Маттео криво улыбается.
— А я бы хотел возродиться собакой, — говорит он.
— В самом деле? — удивляюсь я. — А какой породы?
— Пожалуй, неаполитанский мастиф. Или ирландский волкодав.
— Когда-нибудь у тебя будут собаки, — говорит Ариэль. — Защитники. А пока что мои защитники — вы. Поэтому я поднимаю тост за тебя, мой Маттео.
На ее лице мелькает странное выражение. Я закрываю глаза и представляю ее личинкой, спящей внутри куколки. Окутанная темнотой, она набирается сил. Будь эта куколка прозрачной, я бы увидел, как она лежит внутри, свернувшись калачиком, и твердеет, закладывает фундамент крепости в своей душе; запуганная, дрожащая женщина, какой она была в Мерано, исчезает, капля за каплей вытесненная новой сущностью.
Но смотреть на это не так-то легко, верно? На то, чего желаешь, всегда трудно смотреть.
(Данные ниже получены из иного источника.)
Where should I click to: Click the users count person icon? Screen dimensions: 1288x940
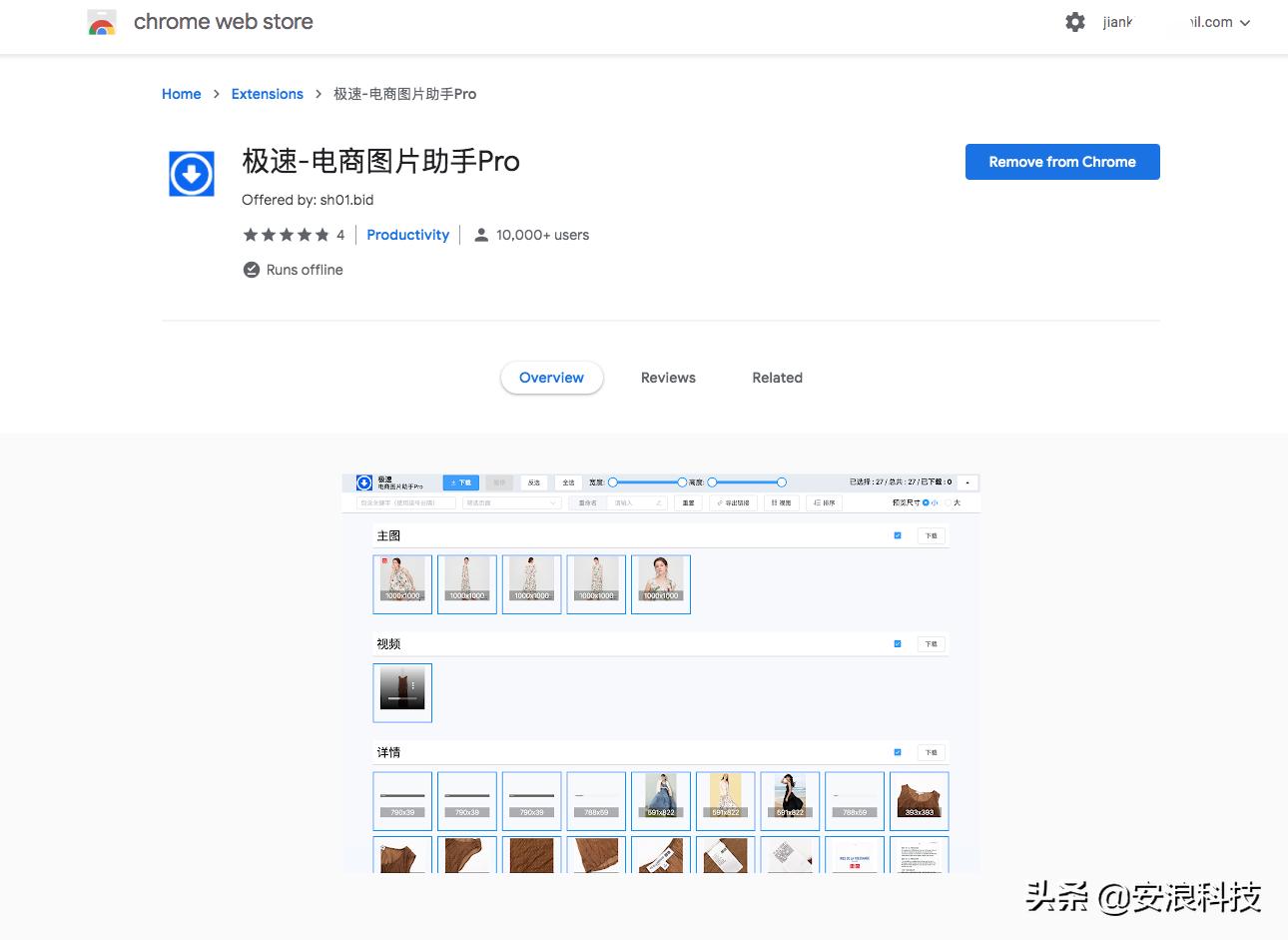click(x=481, y=235)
Это потому, что где-то глубоко внутри, в черноте, гложут мелкие червячки. Но моя милая с ними справится. Она сумела подружиться со всеми ползучими тварями тьмы, чтобы впоследствии завоевать их и подчинить своей воле. Вскоре куколка лопнет, и новая Белладонна выпорхнет, как бабочка, что вьется над кустами жимолости под кухонным окном.
И тогда вы снова захотите, чтобы вернулась прежняя, милая, тихая Ариэль. Когда узнаете всю правду.
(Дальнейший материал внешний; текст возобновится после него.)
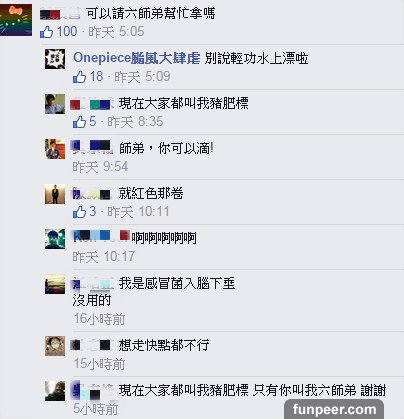The height and width of the screenshot is (419, 404).
Task: Click the like thumb next to 5
Action: (x=79, y=122)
На это требуется время? Что ж, тем хуже. Ее нельзя торопить; ни одно существо не появляется на свет без борьбы. Смотреть на это не менее утомительно, чем слушать болтовню избалованных богатых юнцов с соседних вилл, которые проматывают родительское наследство, покрывая золотом рулевые колеса своих машин, и целыми месяцами болтаются без дела в Сардинии.
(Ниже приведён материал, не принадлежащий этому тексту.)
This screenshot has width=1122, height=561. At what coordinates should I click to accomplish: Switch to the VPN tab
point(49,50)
Но уж кому бы говорить о деле, только не мне. Я превратился в изнеженного слизняка. Но, по крайней мере, у меня превосходный вкус. Меня обучает сам Леандро. Каждый день мы целыми часами беседуем о жизни, о любви, об искусстве, об истории, о том, какую макиавеллевскую хитрость нужно проявлять, чтобы править судовладельческой империей и всегда идти на один шаг впереди Ниархоса и Онассиса. Мы, конечно, говорим и о страдании, а иногда — об Ариэль. Он всегда называет ее Белладонной, поэтому мы с Маттео тоже привыкаем звать ее так. Она больше не Ариэль. Однажды я, правда, совершил глупую ошибку и назвал ее Беллой.
— Никогда не зови меня Беллой! — завизжала она.
— Почему? — Ее ярость застала меня врасплох.
— Потому что таково было мое прежнее имя, — прошипела она. — Изабелла. Маленькая жалкая Изабелла Ариэль Никерсон. Хрупкая нежная дурочка. Она исчезла с лица земли. Разве ты уже забыл?